Prof Vardas: Again, our guidelines recommend following this policy. If you have a patient with AF, paroxysmal or permanent, and this patient is properly treatment with vitamin-K antagonists that means that the INR will be consistently between 2 and 3 and if the patient has no problems with food, then the guidelines suggest leaving this patient with vitamin-K antagonists (VKA). On the other hand, some patients are not happy with VKA. As you know, VKAs, such as warfarin, have a very narrow therapeutic window and many patients have difficulty eating vegetables, or they do not like to visit the biochemistry department or the anticoagulation clinics every second week to standardized there INR time. In these cases, a NOAC, like dabigatran or rivaroxaban is indicated. In the new guidelines we have suggested that in the new AF patients, those who are na?ve to AC treatment, we have to start treating with the NOAC like dabigatran or rivaroxaban.
Vardas教授: 关于这点,我们的指南也推荐了以下的一些策略。如果你的病人, 他患了房颤, 阵发性或持续性的,如果这个病人用维生素k拮抗剂进行正确治疗,意味着INR将维持在2至3之间,如果吃食物没有问题,,指南建议这个病人继续进行用维生素k拮抗剂(VKA)进行治疗。另一方面, 有些病人不喜欢用VKA。你知道, VKAs, 如华法林, 有效治疗的窗口窄, 很多病人在吃蔬菜方面有困难,并且他们不愿意每两周去生化部门或抗凝治疗诊所进行检测,以维持INR在治疗的标准范围以内。
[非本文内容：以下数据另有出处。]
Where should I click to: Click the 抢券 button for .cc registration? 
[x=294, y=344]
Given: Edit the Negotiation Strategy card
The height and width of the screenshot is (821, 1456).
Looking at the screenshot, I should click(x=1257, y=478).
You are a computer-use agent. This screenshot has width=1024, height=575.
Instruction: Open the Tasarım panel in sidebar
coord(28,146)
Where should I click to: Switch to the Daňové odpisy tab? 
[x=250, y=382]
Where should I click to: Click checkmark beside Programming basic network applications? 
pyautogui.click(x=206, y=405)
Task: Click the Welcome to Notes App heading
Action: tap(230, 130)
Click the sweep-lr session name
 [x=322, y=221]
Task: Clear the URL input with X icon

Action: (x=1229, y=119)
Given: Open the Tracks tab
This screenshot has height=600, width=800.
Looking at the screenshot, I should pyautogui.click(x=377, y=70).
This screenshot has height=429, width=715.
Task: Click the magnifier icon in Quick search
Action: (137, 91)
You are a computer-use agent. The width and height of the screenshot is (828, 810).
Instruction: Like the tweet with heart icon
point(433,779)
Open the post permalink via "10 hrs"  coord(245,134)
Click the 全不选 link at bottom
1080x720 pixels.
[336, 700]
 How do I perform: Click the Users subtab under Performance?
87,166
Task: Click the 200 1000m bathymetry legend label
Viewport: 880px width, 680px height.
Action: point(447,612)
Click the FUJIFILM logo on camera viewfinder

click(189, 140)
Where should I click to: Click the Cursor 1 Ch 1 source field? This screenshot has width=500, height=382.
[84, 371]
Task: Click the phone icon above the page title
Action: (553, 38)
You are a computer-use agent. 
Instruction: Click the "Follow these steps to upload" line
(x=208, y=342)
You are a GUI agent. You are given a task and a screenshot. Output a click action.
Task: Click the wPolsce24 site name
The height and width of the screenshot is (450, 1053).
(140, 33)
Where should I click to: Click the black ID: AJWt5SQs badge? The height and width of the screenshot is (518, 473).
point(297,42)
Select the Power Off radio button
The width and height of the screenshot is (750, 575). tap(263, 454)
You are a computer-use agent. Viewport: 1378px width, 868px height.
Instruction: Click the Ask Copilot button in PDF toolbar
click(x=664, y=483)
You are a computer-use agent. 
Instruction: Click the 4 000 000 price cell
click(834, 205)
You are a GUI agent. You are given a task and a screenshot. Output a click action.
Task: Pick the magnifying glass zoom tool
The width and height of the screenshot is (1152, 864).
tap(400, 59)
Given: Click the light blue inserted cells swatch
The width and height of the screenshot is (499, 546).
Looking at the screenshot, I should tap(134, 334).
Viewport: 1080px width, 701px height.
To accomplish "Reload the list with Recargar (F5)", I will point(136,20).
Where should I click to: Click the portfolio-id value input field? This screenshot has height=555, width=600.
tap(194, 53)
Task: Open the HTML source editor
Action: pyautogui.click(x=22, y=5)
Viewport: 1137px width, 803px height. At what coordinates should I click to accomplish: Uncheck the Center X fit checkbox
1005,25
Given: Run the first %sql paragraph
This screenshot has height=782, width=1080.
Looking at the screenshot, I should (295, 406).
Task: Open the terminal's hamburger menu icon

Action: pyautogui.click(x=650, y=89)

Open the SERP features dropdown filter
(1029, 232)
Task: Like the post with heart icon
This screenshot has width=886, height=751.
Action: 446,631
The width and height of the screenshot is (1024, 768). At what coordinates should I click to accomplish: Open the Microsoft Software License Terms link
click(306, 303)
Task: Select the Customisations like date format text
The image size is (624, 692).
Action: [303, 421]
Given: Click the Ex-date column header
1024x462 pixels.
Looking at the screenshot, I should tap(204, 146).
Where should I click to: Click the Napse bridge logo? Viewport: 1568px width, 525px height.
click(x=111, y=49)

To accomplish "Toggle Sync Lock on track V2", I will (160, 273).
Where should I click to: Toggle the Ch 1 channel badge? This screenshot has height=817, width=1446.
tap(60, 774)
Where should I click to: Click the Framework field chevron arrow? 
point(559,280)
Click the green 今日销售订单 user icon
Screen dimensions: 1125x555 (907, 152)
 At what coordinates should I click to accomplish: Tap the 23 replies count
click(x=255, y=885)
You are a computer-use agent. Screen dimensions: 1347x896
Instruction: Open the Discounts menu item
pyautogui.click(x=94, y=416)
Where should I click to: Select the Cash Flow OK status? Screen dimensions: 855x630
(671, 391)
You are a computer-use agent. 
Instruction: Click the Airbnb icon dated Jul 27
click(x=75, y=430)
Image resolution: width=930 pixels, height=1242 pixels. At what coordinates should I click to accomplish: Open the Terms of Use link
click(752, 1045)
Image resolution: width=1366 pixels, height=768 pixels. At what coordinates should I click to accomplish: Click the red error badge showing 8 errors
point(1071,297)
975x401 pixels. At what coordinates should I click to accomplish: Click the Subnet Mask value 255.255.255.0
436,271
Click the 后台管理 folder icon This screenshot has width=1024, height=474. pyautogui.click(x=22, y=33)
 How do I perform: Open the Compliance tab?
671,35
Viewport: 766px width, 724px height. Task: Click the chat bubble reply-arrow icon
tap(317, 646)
在这种情况下,一种非口服抗凝剂(NOAC)问世了, 像dabigatran(达比加群)和rivaroxaban(利伐沙班)。 在新的指南中建议那些一开始就用口服抗凝剂进行治疗的新的房颤患者, 我们不得不开始用非口服抗凝剂像达比加群或利伐沙班进行治疗。
<International Circulation>: What are some your opinions of rivaroxaban and its future potential?
《国际循环》: 对于rivaroxaban(利伐沙班)及其未来的潜力您有怎样看法?
Prof Vardas: We have dabigatran and rivaroxaban at the moment. Apixaban is coming and was just recently approved by the EMA, but not yet by the FDA. There are some clear messages from the large clinical trials like RELY and ROCKET AF that refer to dabigatran and rivaroxaban. Both drugs seem effective at reducing the risk of hemorrhagic or ischemic stroke. As you know, there are some differences in the mechanism and action of these drugs. Also, there is a big difference in that dabigatran is used twice daily, while rivaroxaban is only used once. However, both drugs are quite effective. Probably dabigatran is more effective at a dose of 150 mg twice daily to prevent ischemic stroke. We have to see over the next few years how these two drugs will behave.
Vardas教授: 此刻我们已经有了达比加群或利伐沙班。现在又有了阿哌沙班,最近已经得到EMA的批准,但尚未被FDA批准。在大型临床试验比如RELY和ROCKET AF中我们已经得到关于dabigatran(达比加群)和rivaroxaban(利伐沙班)的一些明确的信息。这两种药物都可以明显的降低出血性或缺血性卒中的风险。你知道,这两种药物的作用机制有一些差异。同样,在使用上也有很大的区别,dabigatran(达比加群)每日两次, 而rivaroxaban(利伐沙班)只使用一次。然而,这两种药物同样是非常有效的。在防止缺血性中风方面,服用dabigatran(达比加群)的剂量为150毫克,每日两次,可能更加有效。这两种药物在未来的几年中将发挥怎样的效果,我们拭目以待。